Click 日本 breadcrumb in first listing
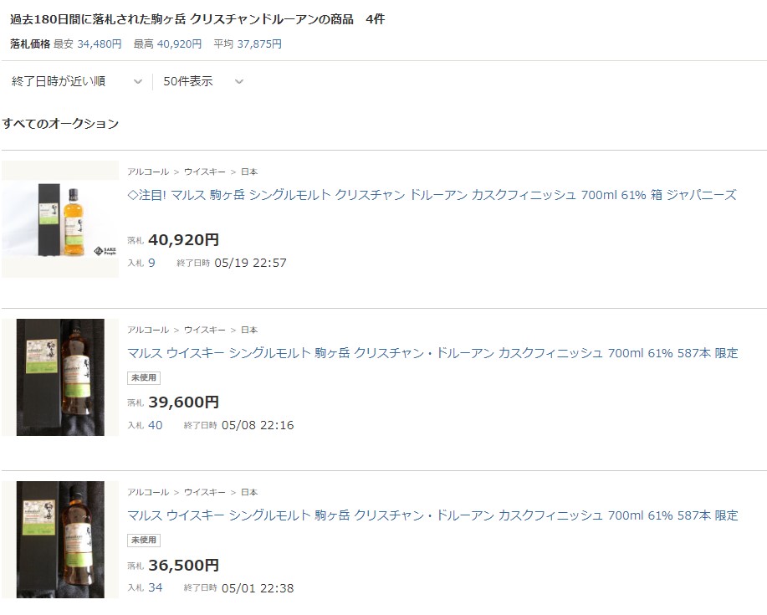The image size is (767, 615). click(x=249, y=172)
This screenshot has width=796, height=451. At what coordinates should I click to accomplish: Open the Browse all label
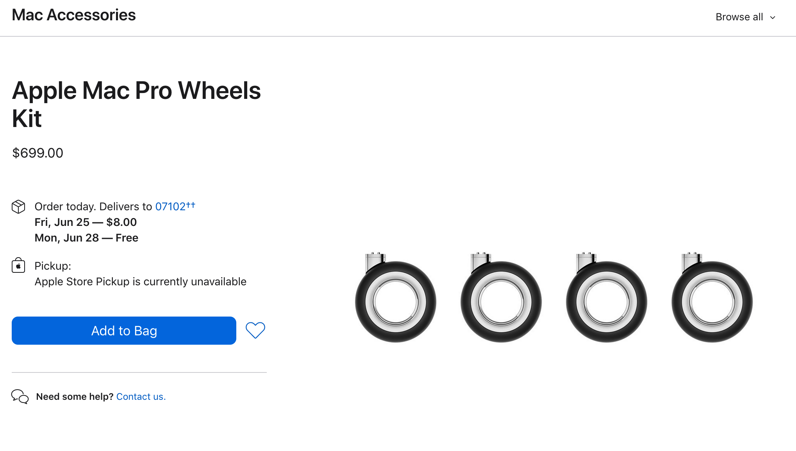coord(739,17)
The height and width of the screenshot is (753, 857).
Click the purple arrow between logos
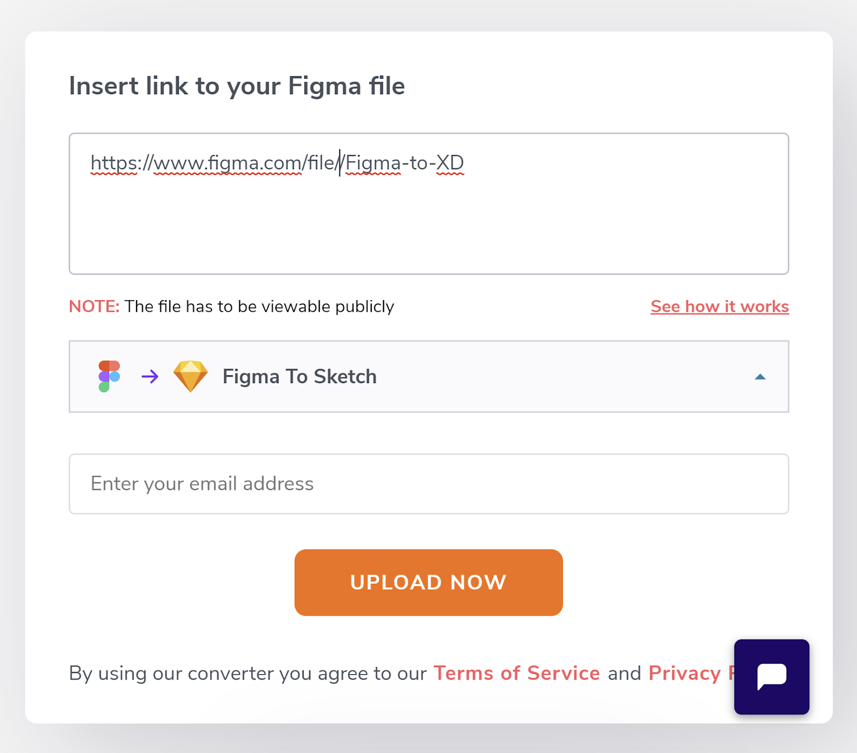click(150, 376)
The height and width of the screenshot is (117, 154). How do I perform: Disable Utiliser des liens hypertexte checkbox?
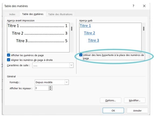[x=81, y=55]
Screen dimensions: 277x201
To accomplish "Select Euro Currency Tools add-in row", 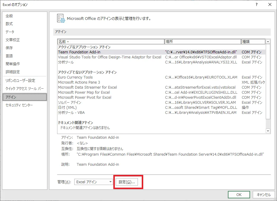I will click(x=75, y=77).
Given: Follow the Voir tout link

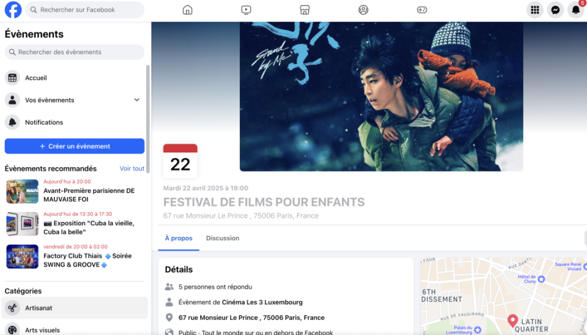Looking at the screenshot, I should click(x=132, y=168).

◆ ◆ ◆

### Work instruction
Starting from the first line of the entries above, print each line exactly until the line containing "The height and width of the screenshot is (753, 857)." has been printed, and skip the pictures.

### Completed task
Click 日本 breadcrumb in first listing
The image size is (767, 615). click(x=249, y=172)
This screenshot has width=796, height=451. At what coordinates should I click to accomplish: Open the Browse all label
coord(739,17)
The height and width of the screenshot is (753, 857).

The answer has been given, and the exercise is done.